Hacker News new | ask | show | jobs
by smoove 5459 days ago
I guess the main problem is that you really can't build an index for regexes, you would need to apply the search regex "live" to all the documents the searchengine knows - this will not scale at all.

Also, if you let a user search for any regex, it would be really easy to overload the server, by entering very complex regexes.

1 comments

Only a small minority of users even know what regexes are, and fewer still use them.

I'm not sure that allowing regexes would put an undue burden on the search engines. But if it ever becomes an issue, the search engine could easily deal with the problem by simply slowing down the search if it contains a regex.

I'd happily wait 2x, 5x, or even 10x as long for my query to complete if I could use a regex. For some important queries for which non-regex searches are inadequate, I'd even be willing to wait hours or days, since the alternative would be not being able to perform the search at all (or returning so many false positives as to be useless).

http://www.worldwidewebsize.com/ suggests Google is currently indexing around 46 billion web pages. Running a regex across that amount of data would be a lot more than 10x slower.

You say you would be happy to wait days for a result, but what incentive would Google have to run long-running regex processing tasks, without showing you any ads or gathering any useful info in the process?

I wish it would happen, but I can't see any incentive for the big players in search to do it at the moment. Like you say, so few people would use it.

"Running a regex across that amount of data would be a lot more than 10x slower"

Would it really? I'd like to see some hard data on that.

"what incentive would Google have to run long-running regex processing tasks, without showing you any ads or gathering any useful info in the process?"

What incentive does Google have for allowing regexes to be used in searches of source code, which it already does?

It's useful, and it gets Google goodwill from its users. Plus, many of its own employees probably benefit from it.

The number of users of Google's regex code search feature is probably no greater than the number of people who'd use regexes in general search, perhaps even smaller.

As far as ads go, I'd bet the vast majority of people who use Google's code search engine run ad blockers and don't see any ads anyway. I very much doubt that Google gets much if any profit from running it. And yet they do it.

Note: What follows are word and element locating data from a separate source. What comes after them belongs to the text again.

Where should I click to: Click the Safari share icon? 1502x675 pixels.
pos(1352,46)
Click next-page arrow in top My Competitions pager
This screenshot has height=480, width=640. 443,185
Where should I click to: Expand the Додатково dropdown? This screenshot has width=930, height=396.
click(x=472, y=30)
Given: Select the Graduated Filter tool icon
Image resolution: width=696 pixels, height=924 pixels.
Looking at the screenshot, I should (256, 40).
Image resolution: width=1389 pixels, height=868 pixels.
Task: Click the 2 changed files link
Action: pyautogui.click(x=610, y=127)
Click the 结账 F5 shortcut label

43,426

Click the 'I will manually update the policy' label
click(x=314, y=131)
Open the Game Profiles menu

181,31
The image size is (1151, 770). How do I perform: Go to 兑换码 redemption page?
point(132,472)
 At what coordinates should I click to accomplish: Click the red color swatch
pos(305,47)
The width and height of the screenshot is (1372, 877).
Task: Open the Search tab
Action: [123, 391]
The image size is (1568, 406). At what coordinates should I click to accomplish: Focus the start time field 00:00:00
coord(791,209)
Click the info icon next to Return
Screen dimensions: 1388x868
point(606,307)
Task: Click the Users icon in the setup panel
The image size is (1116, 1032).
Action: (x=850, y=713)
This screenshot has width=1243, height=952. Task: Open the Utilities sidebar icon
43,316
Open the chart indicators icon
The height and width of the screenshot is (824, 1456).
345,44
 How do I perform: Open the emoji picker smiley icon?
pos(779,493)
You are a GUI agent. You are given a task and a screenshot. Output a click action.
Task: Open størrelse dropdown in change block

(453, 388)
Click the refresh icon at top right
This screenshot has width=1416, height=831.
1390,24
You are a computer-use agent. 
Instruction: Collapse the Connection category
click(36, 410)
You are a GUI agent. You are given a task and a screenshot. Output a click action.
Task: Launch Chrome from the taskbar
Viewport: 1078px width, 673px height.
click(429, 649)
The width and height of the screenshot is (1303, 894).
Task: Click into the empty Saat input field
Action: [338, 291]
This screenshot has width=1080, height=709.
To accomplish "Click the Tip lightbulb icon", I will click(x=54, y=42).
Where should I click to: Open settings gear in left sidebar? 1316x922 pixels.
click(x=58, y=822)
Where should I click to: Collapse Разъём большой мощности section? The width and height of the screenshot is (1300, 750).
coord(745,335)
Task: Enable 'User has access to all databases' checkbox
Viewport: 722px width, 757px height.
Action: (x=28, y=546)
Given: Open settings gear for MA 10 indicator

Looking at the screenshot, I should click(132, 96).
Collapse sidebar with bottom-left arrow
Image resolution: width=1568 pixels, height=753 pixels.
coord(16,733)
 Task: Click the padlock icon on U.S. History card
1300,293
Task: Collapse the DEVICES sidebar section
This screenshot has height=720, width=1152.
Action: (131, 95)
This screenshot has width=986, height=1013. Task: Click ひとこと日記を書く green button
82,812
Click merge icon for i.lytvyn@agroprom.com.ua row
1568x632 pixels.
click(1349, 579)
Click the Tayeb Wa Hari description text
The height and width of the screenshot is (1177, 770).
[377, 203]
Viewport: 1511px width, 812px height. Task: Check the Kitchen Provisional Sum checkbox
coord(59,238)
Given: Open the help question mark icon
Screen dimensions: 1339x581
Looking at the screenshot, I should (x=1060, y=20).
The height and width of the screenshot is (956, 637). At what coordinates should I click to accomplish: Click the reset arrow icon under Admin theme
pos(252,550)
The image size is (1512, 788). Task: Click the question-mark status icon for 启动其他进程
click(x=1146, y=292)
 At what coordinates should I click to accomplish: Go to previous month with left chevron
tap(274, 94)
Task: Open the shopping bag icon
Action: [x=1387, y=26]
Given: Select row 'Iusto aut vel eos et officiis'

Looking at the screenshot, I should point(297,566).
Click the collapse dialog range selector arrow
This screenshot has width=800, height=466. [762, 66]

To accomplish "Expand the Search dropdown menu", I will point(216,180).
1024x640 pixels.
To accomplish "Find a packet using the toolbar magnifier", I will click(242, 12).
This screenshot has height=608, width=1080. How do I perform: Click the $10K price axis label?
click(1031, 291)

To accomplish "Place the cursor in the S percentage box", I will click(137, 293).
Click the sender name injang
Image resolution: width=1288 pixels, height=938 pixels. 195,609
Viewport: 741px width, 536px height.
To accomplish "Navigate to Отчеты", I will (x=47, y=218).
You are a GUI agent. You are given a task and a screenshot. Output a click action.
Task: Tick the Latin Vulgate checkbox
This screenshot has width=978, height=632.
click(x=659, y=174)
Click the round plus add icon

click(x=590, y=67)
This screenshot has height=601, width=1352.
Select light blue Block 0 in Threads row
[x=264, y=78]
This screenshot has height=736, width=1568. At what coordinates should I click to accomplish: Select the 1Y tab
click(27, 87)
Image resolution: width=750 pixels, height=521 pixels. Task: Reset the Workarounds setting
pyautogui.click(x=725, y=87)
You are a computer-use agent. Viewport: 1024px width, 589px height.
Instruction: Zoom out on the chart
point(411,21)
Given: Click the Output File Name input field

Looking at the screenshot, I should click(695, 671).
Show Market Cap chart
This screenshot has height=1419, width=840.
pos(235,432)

>>Would it really? I'd like to see some hard data on that.

The process would be this:

-> User submits Regex

-> Google fetches all documents in it's database (46 billion documents according to mryan) - If we assume 1kb of data per document (wich is probably way to small), google just fetched 43869 GigaByte of data

-> now google somehow iterates over said 43869Gb (we assume we have a lot of RAM btw.) and check if the regex matches any of them

-> Search results are delivered to user (days later?)

I can not give you any "hard facts", but the problem is that if you can not build an index, you have to look at each individual document. And in google's case the amount of documents is just way too high.

I guess it would be more like 10000x or more.

Standard search works because any search will contain words that decrease the target space by several orders of magnitude (and of it does not, nobody Will notice if the search engine returns almost-random documents)

For the regexes that people would want to search with, decreasing the search space is infeasible. So, you would, effectively, have to grep large parts of the Internet. Even at Google, that would take serious time. It also would be expensive.

It is possible to limit the regex space and get reasonable run times, for example by requiring the regex to contain sufficiently infrequent character sequences with \w boundary delimiters. However, I expect any such limited set would be equally well served by a Google search followed by a client-side grep.

If you disagree, I would be interested in what regexes you would allow and how you would implement searching fotpr them.

The slowdown is nowhere near what you've estimated.

To run a regular expression, you have to search through the entire corpus.

Right now, when you type a search in, it searches through its index to look only through the top documents that match those words.

My guess is that it would be more like 1000000x slower.

You could build an index that maps character pairs and triples to documents. Then, if the regex contains two or more consecutive characters without a ? that makes the characters optional, you can use such an index to limit the search space. For some queries, this would make things feasible. For example, it should make the search for xqrur.qqq(aargh)+. feasible. Problem of course, is that users will not make such searches.

I even guess that, if someone actually built an engine that handled all regular expressions and found out a way to handle DDOS attacks, people would complain that they want more (no, you cannot parse HTML with regular expressions)

You could certainly support some subset of regular expressions - e.g. prefixes or suffixes. You could also accelerate special cases by using that approach.

The fact is though, that searching a body of text with an arbitrary regular expression is an O(n) operation. And with the entire Web, O(n) is infeasible to do for every search. And it is O(n) only if you mean regular expression in the narrow technical sense. I believe that the best current algorithms for extended regular expressions (e.g. the ones in Perl) which support features like back-references are exponential in the worst case.